◆ **RECORD SET**:
==========

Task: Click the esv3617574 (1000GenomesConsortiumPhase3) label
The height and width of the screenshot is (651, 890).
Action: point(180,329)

==========

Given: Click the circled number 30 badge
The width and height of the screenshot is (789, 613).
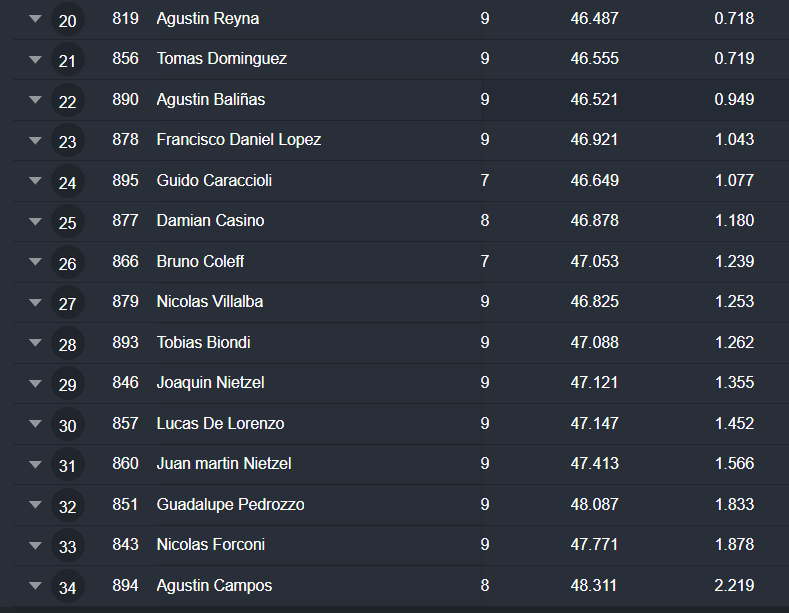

==========

◆ **EXERCISE OBJECTIVE**: Report each line above containing the string "Click".

◆ **SOLUTION FOR THIS PROBLEM**:
Task: Click the esv3617574 (1000GenomesConsortiumPhase3) label
Given: Click the circled number 30 badge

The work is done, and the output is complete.